*Work to be completed*: Nothing in the data may change. Copy all of it exactly.

*Entries taken from a collection*:
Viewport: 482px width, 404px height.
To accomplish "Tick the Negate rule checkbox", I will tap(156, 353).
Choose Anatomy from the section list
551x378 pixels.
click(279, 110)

*Output*:
Viewport: 482px width, 404px height.
To accomplish "Tick the Negate rule checkbox", I will tap(156, 353).
Choose Anatomy from the section list
551x378 pixels.
click(279, 110)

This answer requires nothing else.